ProGAL-VLA: Grounded Alignment through Prospective Reasoning in Vision-Language-Action Models
New robotic AI from Nastaran Darabi and Amit Trivedi improves task success from 30% to 71% when robots get bumped.
Researchers Nastaran Darabi and Amit Trivedi have introduced ProGAL-VLA (Prospective Grounding and Alignment VLA), a new architecture designed to solve a critical flaw in current robotic AI. Existing Vision-Language-Action models often suffer from 'language ignorance,' where they rely on visual shortcuts and ignore subtle changes in human instructions.
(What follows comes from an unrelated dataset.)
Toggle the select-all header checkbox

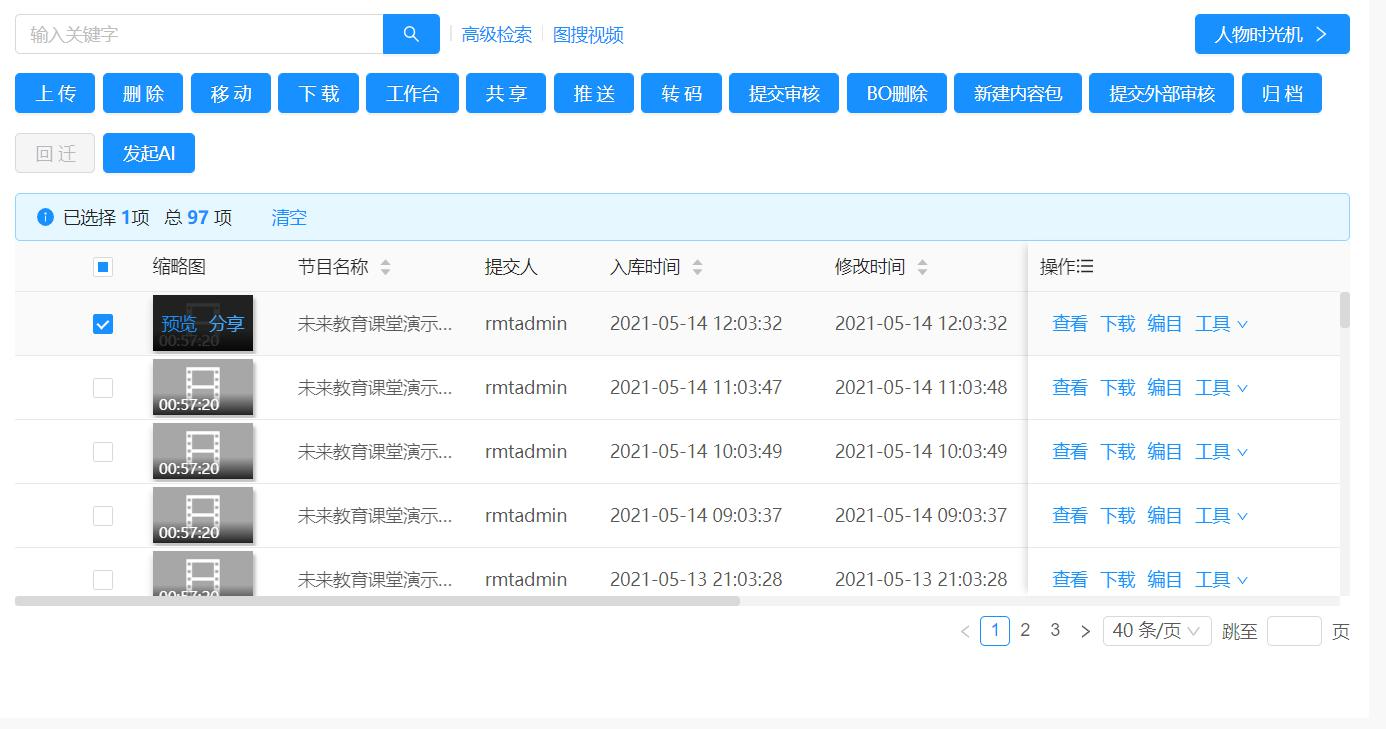coord(103,267)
ProGAL-VLA tackles this by constructing a 3D, entity-centric graph of the scene (called a GSM) and using a 'slow planner' to break tasks into symbolic sub-goals. A novel Grounding Alignment Contrastive (GAC) loss then forces the model to tightly align these sub-goals with specific, grounded entities in the world. Every action the robot takes is conditioned on a verified goal embedding, creating a bottleneck that ensures the robot truly understands the command before acting.
The results are dramatic. On the LIBERO-Plus benchmark, ProGAL-VLA increased task success under physical perturbations—like the robot being bumped—from a baseline of 30.3% to 71.5%. It also reduced language ignorance by 3-4 times and improved entity retrieval Recall@1 from 0.41 to 0.71. Perhaps most impressively, on a Custom Ambiguity Benchmark, the model's ability to detect unclear instructions (measured by AUROC) jumped from 0.52 to 0.81. This allowed it to proactively ask for clarification on 81% of ambiguous inputs, up from just 9%, without harming performance on clear tasks. The verification mechanism increases the mutual information between language and actions, proving that explicit, verified grounding is a powerful path toward more reliable and instruction-sensitive agents.
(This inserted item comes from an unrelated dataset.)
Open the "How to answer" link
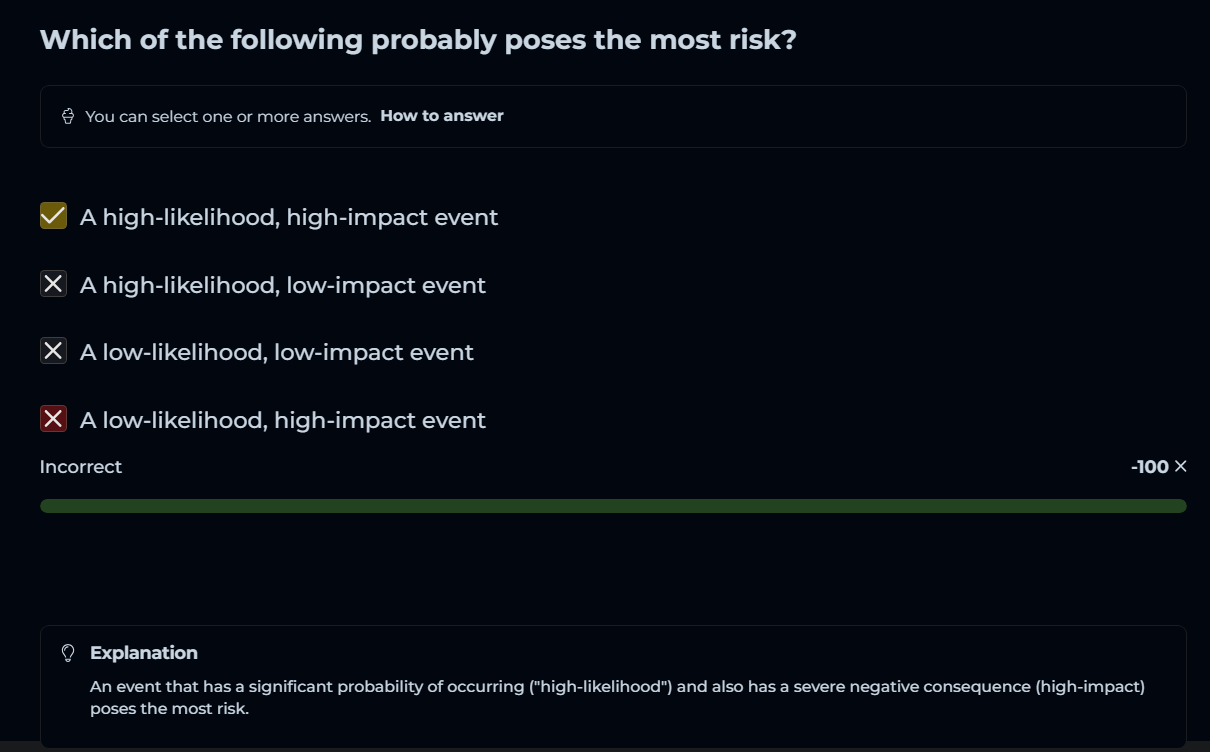 click(441, 116)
- More than doubles robustness: Task success under physical perturbations soared from 30.3% to 71.5% on the LIBERO-Plus benchmark.
- Drastically reduces language ignorance: The model is 3-4x more sensitive to changes in human instructions, cutting reliance on visual shortcuts.
- Enables ambiguity awareness: AUROC for detecting unclear commands jumped to 0.81, allowing the robot to ask for clarification 81% of the time.
Why It Matters
This brings us closer to robots that reliably follow complex, changing instructions in messy real-world environments, a key step for practical deployment.